He also found a career as a writer, taking advantage of a couple of classes that he took through UM’s creative writing program. Now the author of nine books, Fromm has won four Pacific Northwest Booksellers Association awards, the latest for his novel “As Cool As I Am.”

One of the books that first brought attention Fromm’s way was “Indian Creek Chronicles: A Winter in the Bitterroot Wilderness” (Picador, 192 pages, $13). It’s his retelling of a winter spent in western Montana’s Selway Bitterroot Wilderness, living alone in a 14- by 16-foot tent, guarding salmon eggs for the Idaho Department of Fish and Game.

And, in celebration of the “winter” that we just endured, “Indian Creek Chronicles” is the book we’ve chosen as the February read for The Spokesman-Review Book Club.

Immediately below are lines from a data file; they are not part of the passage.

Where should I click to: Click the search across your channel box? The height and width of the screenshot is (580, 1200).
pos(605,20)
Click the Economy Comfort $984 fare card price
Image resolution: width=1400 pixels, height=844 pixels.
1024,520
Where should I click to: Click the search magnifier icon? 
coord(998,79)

Fromm was a callow college student when, in 1978, he took a year off from school and went to work for Idaho’s Fish and Game. His job was to watch over some 2 million salmon eggs that had been carefully placed in the channel connecting Indian Creek with the Selway River.

As a native Midwesterner, Fromm had dreamed of living the life of a mountain man. But he discovered pretty quickly that being alone, even if he did enjoy the company of his dog, is not easy thing to endure – especially when the actual job that you’ve been hired to do, making sure that the channel doesn’t freeze over, takes hardly any time and even less effort.

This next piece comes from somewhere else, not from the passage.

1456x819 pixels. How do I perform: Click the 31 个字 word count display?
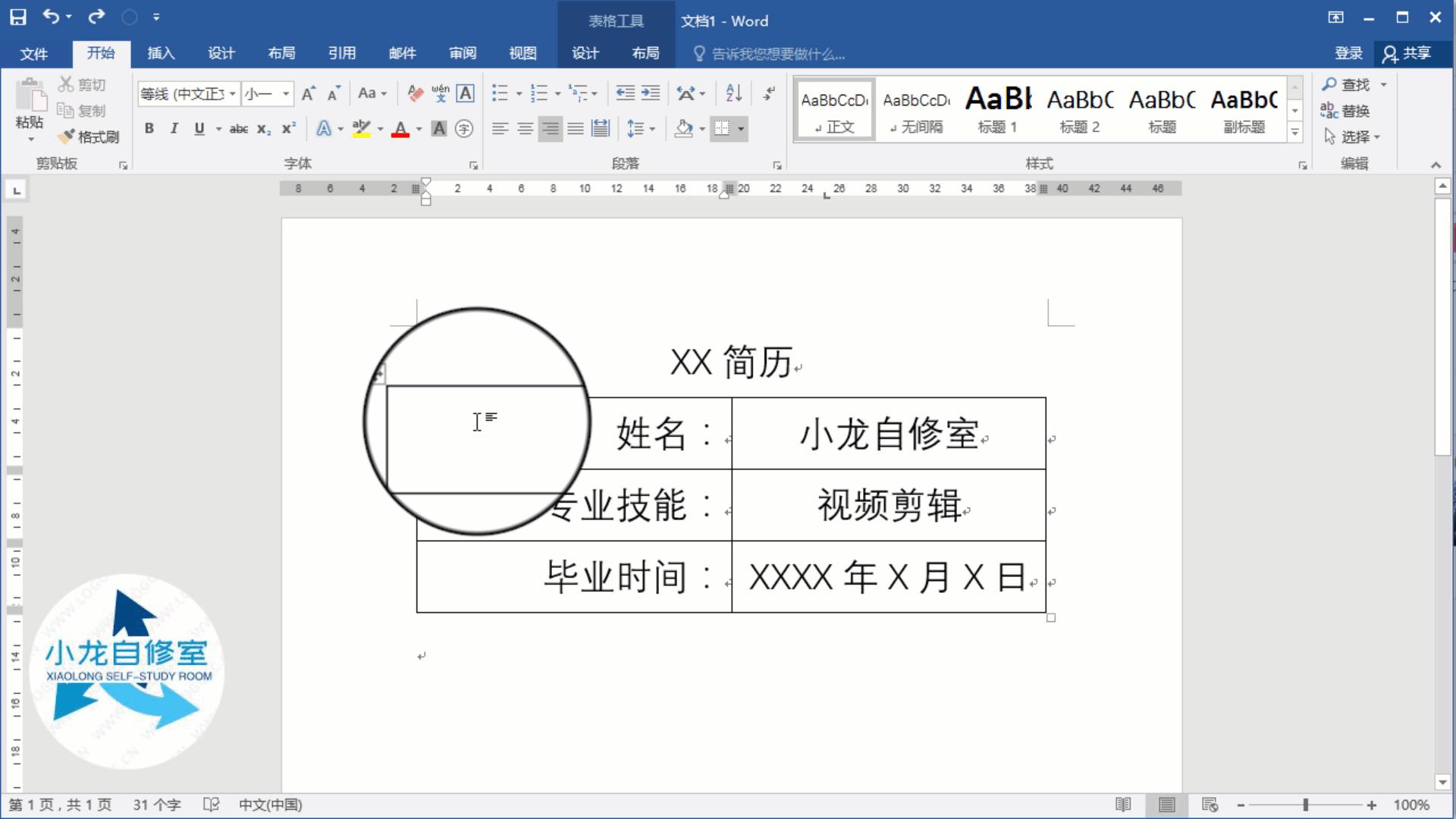tap(157, 805)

The rest of the time, Fromm merely existed – 60 miles from any human contact – and tried to fill his days any way he could:

“That first morning I inspected the channel, full of the great responsibility entrusted to me. But my boss had already set the headgate the way he wanted it for the rest of the winter and there wasn’t a hint of ice anywhere. I looked at the crystal clear water. There was no trace of my fish, all hidden deep down in the rocks. There was nothing for me to do.

“That was my job. That’s all. If there was ice it would take 15 minutes a day, including the walk. The rest of the time was on my hands, but I had to be at that channel every day. For seven more months. Taking care of fish I couldn’t see, somehow filling up the other 23 and a half hours of each day.”

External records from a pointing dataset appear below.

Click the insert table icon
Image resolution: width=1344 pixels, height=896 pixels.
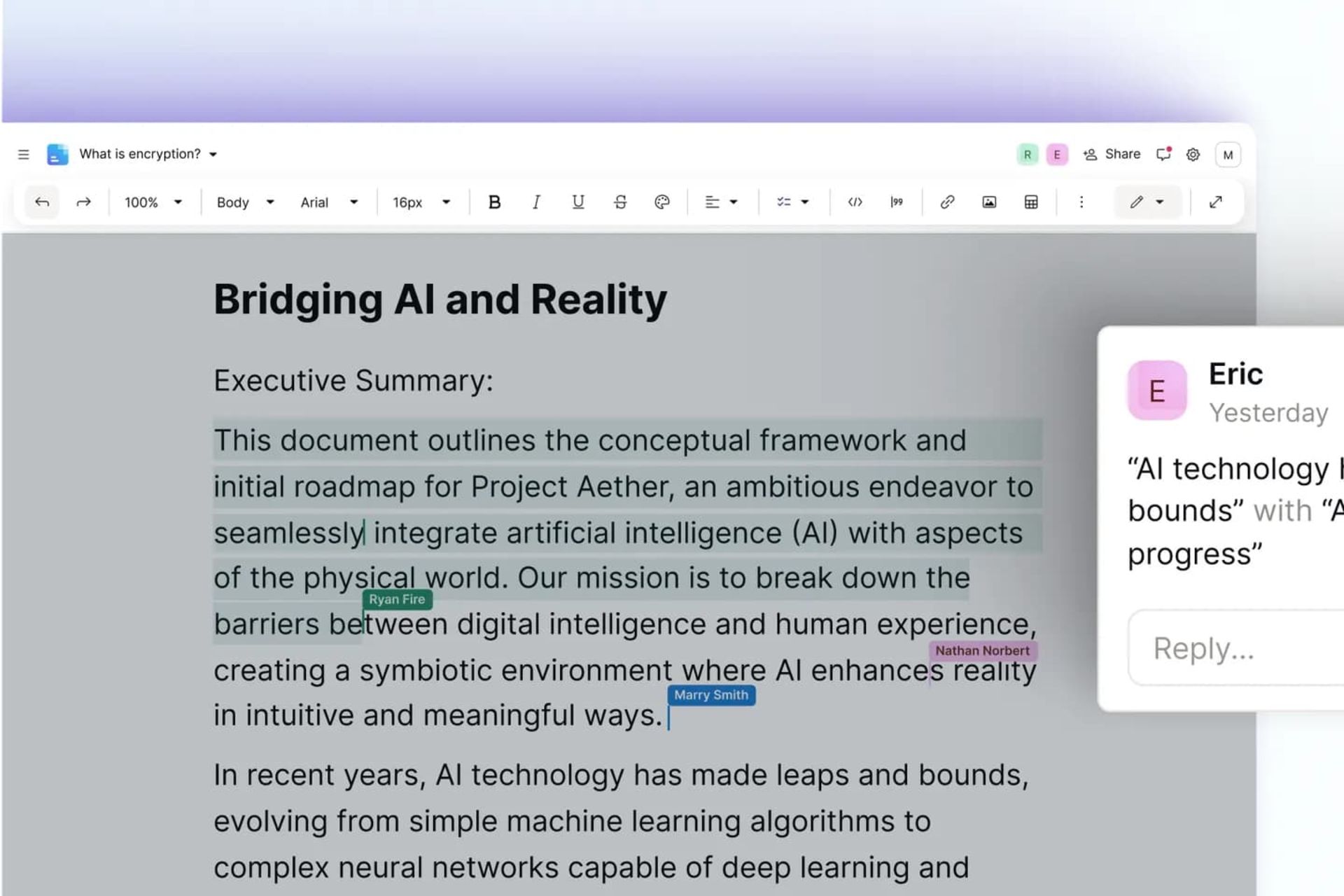coord(1030,202)
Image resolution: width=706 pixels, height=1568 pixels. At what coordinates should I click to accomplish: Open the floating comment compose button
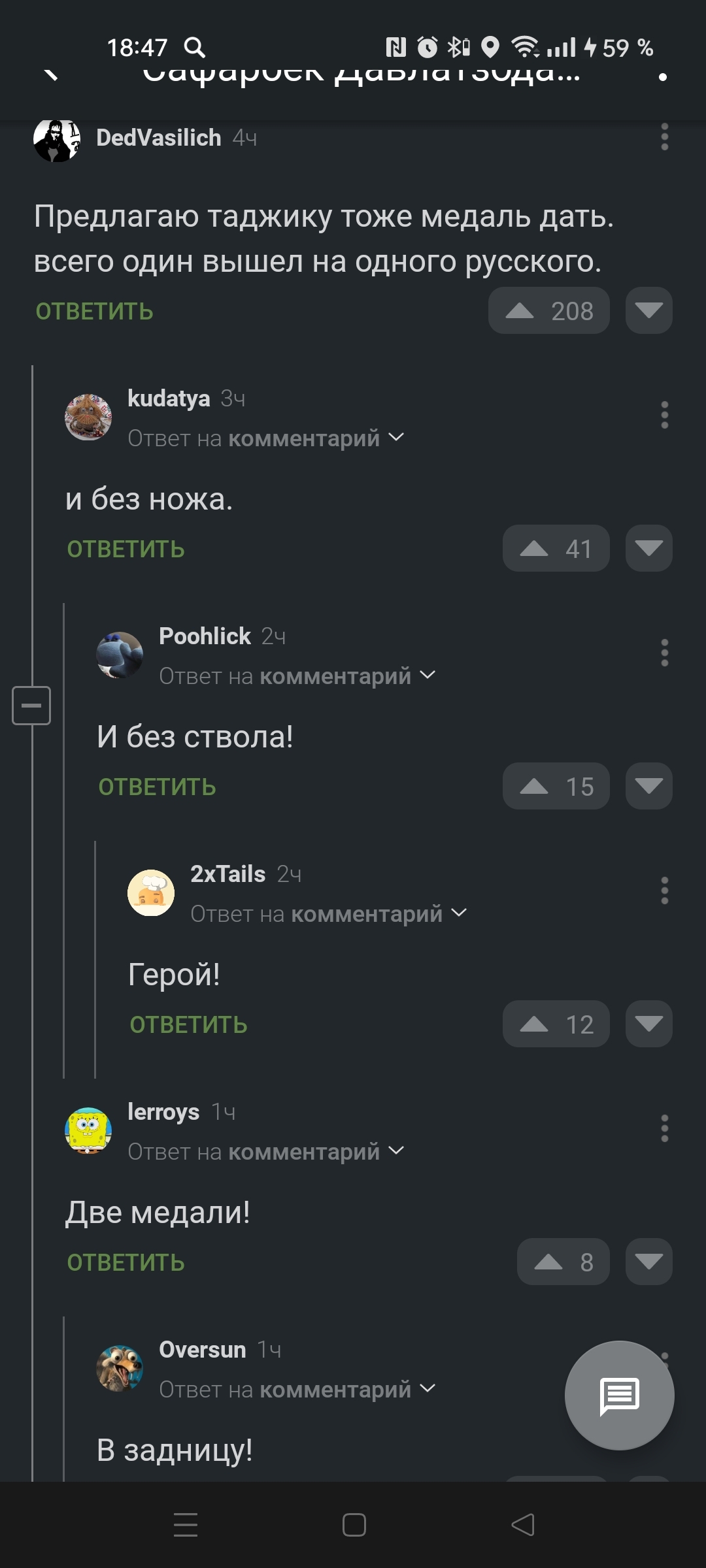tap(619, 1395)
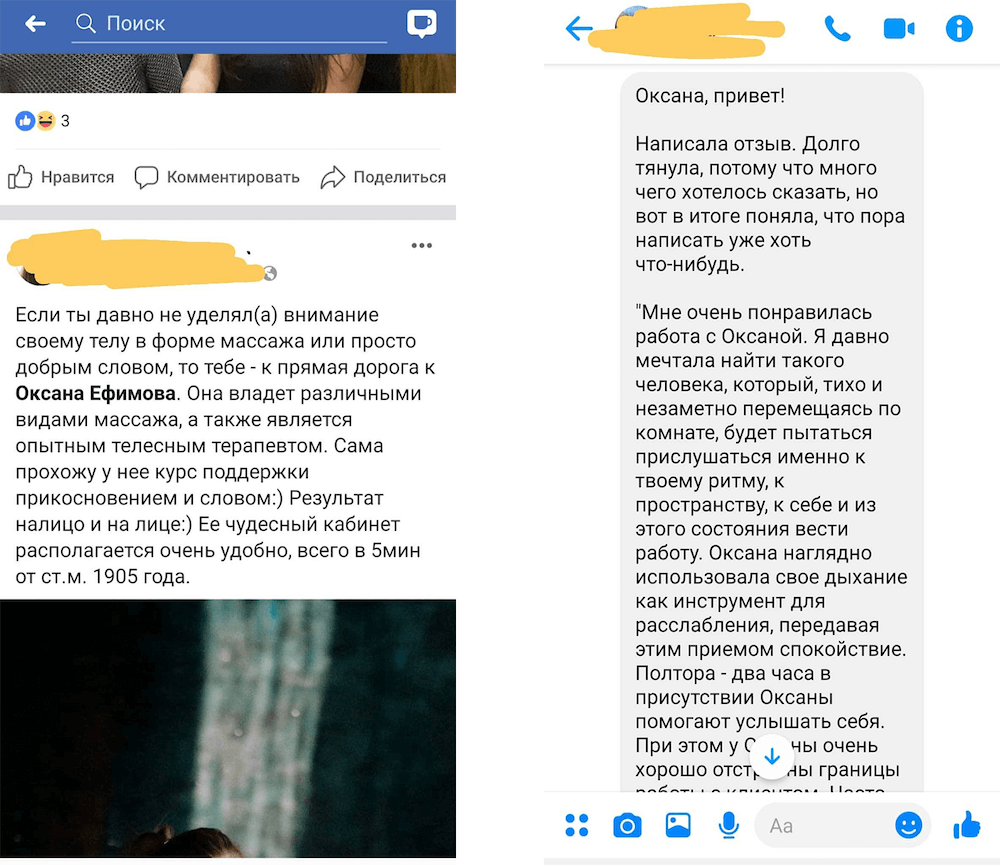Start a voice call with phone icon
Screen dimensions: 1000x865
click(837, 29)
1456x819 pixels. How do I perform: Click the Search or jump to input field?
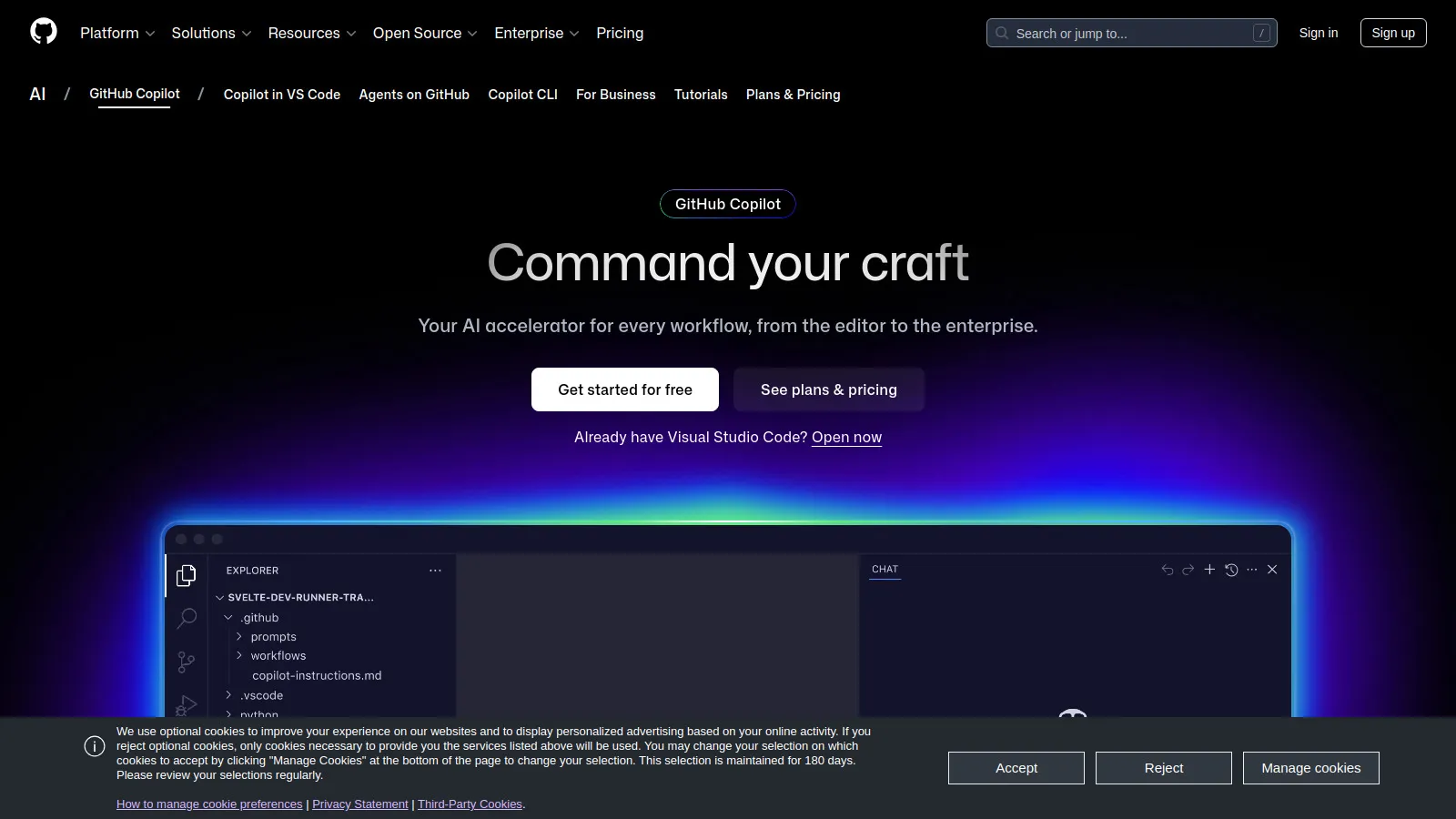pyautogui.click(x=1132, y=33)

The basics of survival in the frigidity of a Montana winter took effort, and therefore occupied him for a while. Fromm cooked, he hunted, he preserved meat, he read, he hiked and he met up with the occasional game warden and hunter.

But, in the end, he was alone. The heart of “Indian Creek Chronicles,” written a couple of years later, is how he learned to cope, if not thrive. And the book that came from his experiences received the kind of reaction that most writers would die to have.

“The author is sensitive enough to have enjoyed moonlight on snow and the eerie silence of the limitless cold, and, with tenderfoot luck, he witnessed an unexpected total eclipse of the sun, an event that sent him into a vital, whirling dance,” wrote a reviewer for the literary journal Kirkus Reviews. “Nothing outrageous happened, nothing beyond the pale, but his modest adventures reckoned up to a tale well worth the telling.”

“This is a good example of ‘new nature writing’ typified by the straight-ahead narratives of Rick Bass rather than the more literary styles of Barry Lopez or Annie Dillard,” wrote a reviewer for Library Journal.

And Bass himself had this to say: “This is a lovely book about honesty, about clear-eyed seeing and clear-eyed feeling. Each reader will come away from reading this book with a favorite scene that he or she will remember forever.”

These days, Fromm sets his books in a variety of places. His 2000 novel “How All This Started” was even set in Texas.

But he continues to live in Great Falls, his novel “As Cool As I Am” was set there and, in the end, you get the feeling that Montana is in his heart for good.